DPR: Evaluasi Pilkada Langsung Butuh Kajian Mendalam
Berita

DPR: Evaluasi Pilkada Langsung Butuh Kajian Mendalam

Menurut Komisi II DPR, ada empat hal yang perlu dikaji lebih mendalam jika ingin mengevaluasi sistem pilkada secara langsung.

Oleh:
Rofiq Hidayat
Bacaan 2 Menit
Sejumlah narasumber dalam diskusi bertajuk 'Akankah Pemilihan Kepala Daerah Dikembalikan ke DPRD?' di Komplek Gedung Parlemen Jakarta, Kamis (15/11/2019). Foto: RFQ
Sejumlah narasumber dalam diskusi bertajuk 'Akankah Pemilihan Kepala Daerah Dikembalikan ke DPRD?' di Komplek Gedung Parlemen Jakarta, Kamis (15/11/2019). Foto: RFQ

Keinginan Mendagri Tito Karnavian untuk mengevaluasi pemilihan kepala daerah langsung dengan dalih banyak mudharat-nya (kelemahannya) terutama berbiaya tinggi menjadi dirkursus perbincangan publik. Sebab, ada kekhawatiran sejumlah pihak, sistem pemilihan kepala daerah (pilkada) yang selama ini dilakukan secara langsung oleh rakyat bakal dikembalikan ke DPRD.      

 

Persoalan ini mengemuka dalam diskusi bertajuk “Akankah Pemilihan Kepala Daerah Dikembalikan ke DPRD?” di Komplek Gedung Parlemen Jakarta, Kamis (15/11/2019) kamarin. Ketua Komisi II DPR Ahmad Doli Kurnia Tandjung mengatakan DPR bakal merevisi UU terkait penguatan sistem kepemiluan. Namun, perlu dipisahkan antara rezim pemilu dan pilkada

 

“Ini berkaitan kritik terhadap sistem pemilu serentak antara Pilpres dengan Pileg dan juga nanti bisa disambungkan dengan sistem pilkada. Ini juga dalam konteks mendorong evaluasi,” kata dia.

 

Dia menegaskan belum adanya kesimpulan bakal mengembalikan pelaksanaan pilkada secara tidak langsung melalui DPRD. Sebab, evaluasi sistem pilkada ini perlu didahului dengan kajian.
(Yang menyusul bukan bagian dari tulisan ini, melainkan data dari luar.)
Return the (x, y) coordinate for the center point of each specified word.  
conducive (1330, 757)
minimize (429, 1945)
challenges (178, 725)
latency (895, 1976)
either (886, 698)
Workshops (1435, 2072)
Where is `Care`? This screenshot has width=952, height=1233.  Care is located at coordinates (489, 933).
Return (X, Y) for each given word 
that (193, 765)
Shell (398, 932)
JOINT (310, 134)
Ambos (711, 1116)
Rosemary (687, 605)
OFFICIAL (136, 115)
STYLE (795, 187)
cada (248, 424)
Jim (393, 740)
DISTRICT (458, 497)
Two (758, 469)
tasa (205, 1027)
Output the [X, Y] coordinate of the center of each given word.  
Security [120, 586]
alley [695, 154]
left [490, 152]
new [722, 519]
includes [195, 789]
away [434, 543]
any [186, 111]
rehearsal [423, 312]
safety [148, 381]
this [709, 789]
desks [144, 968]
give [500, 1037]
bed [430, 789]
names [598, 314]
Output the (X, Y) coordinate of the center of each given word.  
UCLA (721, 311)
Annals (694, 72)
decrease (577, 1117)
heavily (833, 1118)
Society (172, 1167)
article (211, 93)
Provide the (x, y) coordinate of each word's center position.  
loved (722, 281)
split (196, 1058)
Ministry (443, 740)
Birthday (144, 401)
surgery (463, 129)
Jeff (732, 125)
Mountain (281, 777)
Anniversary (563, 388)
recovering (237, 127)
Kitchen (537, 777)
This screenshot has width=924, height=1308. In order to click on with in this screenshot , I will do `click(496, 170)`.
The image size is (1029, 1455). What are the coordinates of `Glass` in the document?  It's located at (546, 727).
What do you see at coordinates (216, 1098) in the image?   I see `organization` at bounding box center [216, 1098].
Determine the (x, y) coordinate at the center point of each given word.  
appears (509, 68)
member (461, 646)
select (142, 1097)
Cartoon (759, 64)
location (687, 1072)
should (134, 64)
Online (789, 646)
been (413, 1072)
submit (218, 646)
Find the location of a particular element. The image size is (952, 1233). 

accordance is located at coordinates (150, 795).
Meski begitu, Doli mengakui ada empat persoalan dalam pilkada langsung. Pertama, pilkada langsung cenderung berbiaya mahal dan tidak efisien. Kedua, pilkada langsung untuk menghasilkan kepala daerah yang berkompeten dipertanyakan. “(Karena) Tak sedikit kepala daerah hasil pilkada langsung tersandung kasus hukum.”

 

Ketiga, apakah pilkada langsung dengan berbiaya mahal dapat menghasilkan  penyelenggaraan pemilu yang efektif, bersih, dan tidak korupsi atau justru mampu memperkuat pelayanan publik. Menurutnya, pertanyaan itu menjadi isu yang menjadi perhatian banyak pihak.

 

Keempat, pelaksanaan pilkada langsung berdampak atau tidaknya terhadap politik transaksional, politik uang, dan lainnya. “Empat isu ini yang menjadi pertanyaan besar, sehingga sepakat pilkada langsung perlu dikaji. Karena itu, Komisi II sepakat melakukan evaluasi. Tapi, jangan buru-buru mengambil kesimpulan mengatakan pilkada langsung akan kita ubah dikembalikan ke DPRD,” ujarnya.

 

Wakil Ketua Komisi II DPR Arwani Thomafi sepakat sudah saatnya pelaksanaan pilkada langsung dievaluasi. Namun, evaluasi ini tidak kemudian langsung menyimpulkan pelaksanaan pilkada diserahkan ke DPRD. “Pilkada langsung sekarang ini memang wajib kita lakukan evaluasi dan perlu perbaikan, tapi jangan diartikan kalau wajib evaluasi itu terus harus diganti (pilkada tidak langsung, red),” kata dia.